The model was trained on three datasets, each based on the data from partypress/partypress-multilingual. The first dataset was weakly labeled using GPT-4o. The prompt contained the label description taken from Erfort et al. (2023). The weakly labeled dataset contains 32,060 press releases. The second dataset was drawn from Telegram channels. More specifically a sample from about 200 channels that have been subject to a fact-check from either Correctiv, dpa, Faktenfuchs or AFP. 7741 posts were sampled and weakly annotated by GPT-4o with the same prompt as before. The third dataset is the human-annotated dataset that is used for training partypress/partypress-multilingual. For training only the single-coded examples were used (24,117).

Training Hyperparameters

Epochs: 10
Batch size: 16
learning_rate: 2e-5
weight_decay: 0.01
fp16: True

Evaluation

Testing Data

The model was evaluated on two datasets. The first are the press releases that are annotated by two human coders per example (3,121). It is the same test data as for the Sami92/XLM-R-Large-PartyPress. For testing on Telegram data, a sample of 84 posts was taken and labeled by the model. Three annotators were then asked if the prediction of the model is either a main topic of the post, a subtopic, or incorrect. The majority vote was used as final label.

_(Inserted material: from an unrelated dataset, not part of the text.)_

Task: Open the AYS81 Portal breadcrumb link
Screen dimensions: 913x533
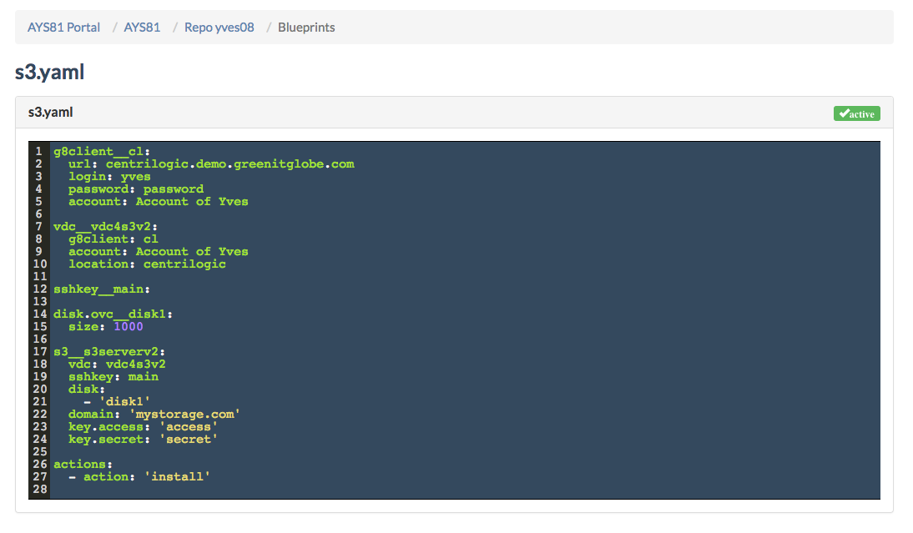Action: (63, 28)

For testing on the first dataset, consisting of press releases, the F1-score reduced from 0.72 to 0.62 compared to Sami92/XLM-R-Large-PartyPress.

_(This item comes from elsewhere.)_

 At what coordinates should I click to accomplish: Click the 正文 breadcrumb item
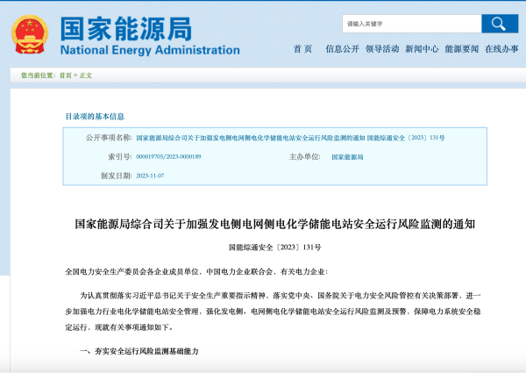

For the second test, there is an improvement. The detailed results can be found below. For 93% of the Telegram posts, the model prediction was either a main or subtopic. For Sami92/XLM-R-Large-PartyPress it was only in 88% of the cases a main or subtopic. The improvement is even more visible when focusing on main topics only. For the Telegram-fine-tuned model the prediction is a main topic in 82% of the cases and for the model without training on Telegram data it is 75%.

Results

Label	Percentage	Count
Maintopic	0.82	69
Subtopic	0.11	9
Incorrect	0.07	6

Category	Significance	Proportion
Agriculture	Maintopic	1.00
Civil Rights	Incorrect	0.75
	Maintopic	0.25
Culture	Maintopic	1.00
Defense	Maintopic	1.00
Domestic Commerce	Maintopic	0.50
	Incorrect	0.50
Education	Maintopic	0.67
	Subtopic	0.33
Energy	Maintopic	1.00
Environment	Maintopic	1.00
European Union	Maintopic	1.00
Foreign Trade	Maintopic	0.75
	Subtopic	0.25
Government Operations	Maintopic	0.83
	Incorrect	0.17
Health	Maintopic	1.00
Housing	Maintopic	1.00
Immigration	Maintopic	1.00
International Affairs	Maintopic	1.00
Labor	Maintopic	0.50
	Subtopic	0.50
Law and Crime	Maintopic	1.00
Macroeconomics	Maintopic	0.67
	Incorrect	0.17
	Subtopic	0.17
Other	Maintopic	1.00
Technology	Maintopic	1.00
Transportation	Subtopic	0.80
	Maintopic	0.20

Acknowledgements

I thank Cornelius Erfort for making the annotated press releases available.